→ Text section

An atmosphere of euphoria swirled around Barack Obama last
January. A year later, the hoopla looks even more ludicrous, as
liberals find themselves peering down forlornly at a few
remaining crumbs on their cracked commemorative plates.
The cocky, gibbering hosts on MSNBC, who had chortled over
the “end of an error” last January, were reduced on Tuesday night
to hesitant silence, though Rachel Maddow did summon the energy
to furrow her brow censoriously at Scott Brown’s “weird” remark
about the “availability” of his daughters that he made during his
victory speech.
Scott Brown had feminists and avant-garde liberals so
turned around that their idea of a late hit was to talk about his
improper photo spread decades ago in a magazine they have long
championed. That they had helped to create and spread the
Cosmo culture didn’t seem to faze them or figure into
their analysis of why voters didn’t care. A female anchor on CNN
mumbled something about “double standards,” though it would be
safe to guess that a copy of Cosmopolitan still arrives
in her mailbox.
MSNBC, doing its part to help get out the vote for Coakley,
ran a streaming headline at the bottom of the screen on election
day which said that Brown supports “waterboarding.” Apparently,
ignorant viewers were supposed to see that, gasp, and then rush
to the polls.

→ Directions
From the commentary on Scott Brown's victory, write out word for word the passage that starts at the words "Scott Brown had" and stops after the words "to the polls.".

→ Available data
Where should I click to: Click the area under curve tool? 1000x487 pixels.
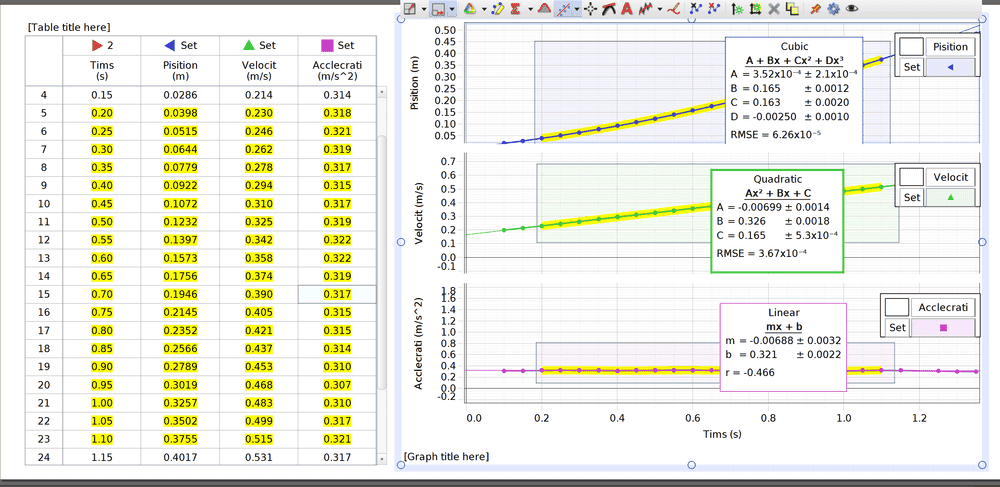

→ Answer to the task
Scott Brown had feminists and avant-garde liberals so
turned around that their idea of a late hit was to talk about his
improper photo spread decades ago in a magazine they have long
championed. That they had helped to create and spread the
Cosmo culture didn’t seem to faze them or figure into
their analysis of why voters didn’t care. A female anchor on CNN
mumbled something about “double standards,” though it would be
safe to guess that a copy of Cosmopolitan still arrives
in her mailbox.
MSNBC, doing its part to help get out the vote for Coakley,
ran a streaming headline at the bottom of the screen on election
day which said that Brown supports “waterboarding.” Apparently,
ignorant viewers were supposed to see that, gasp, and then rush
to the polls.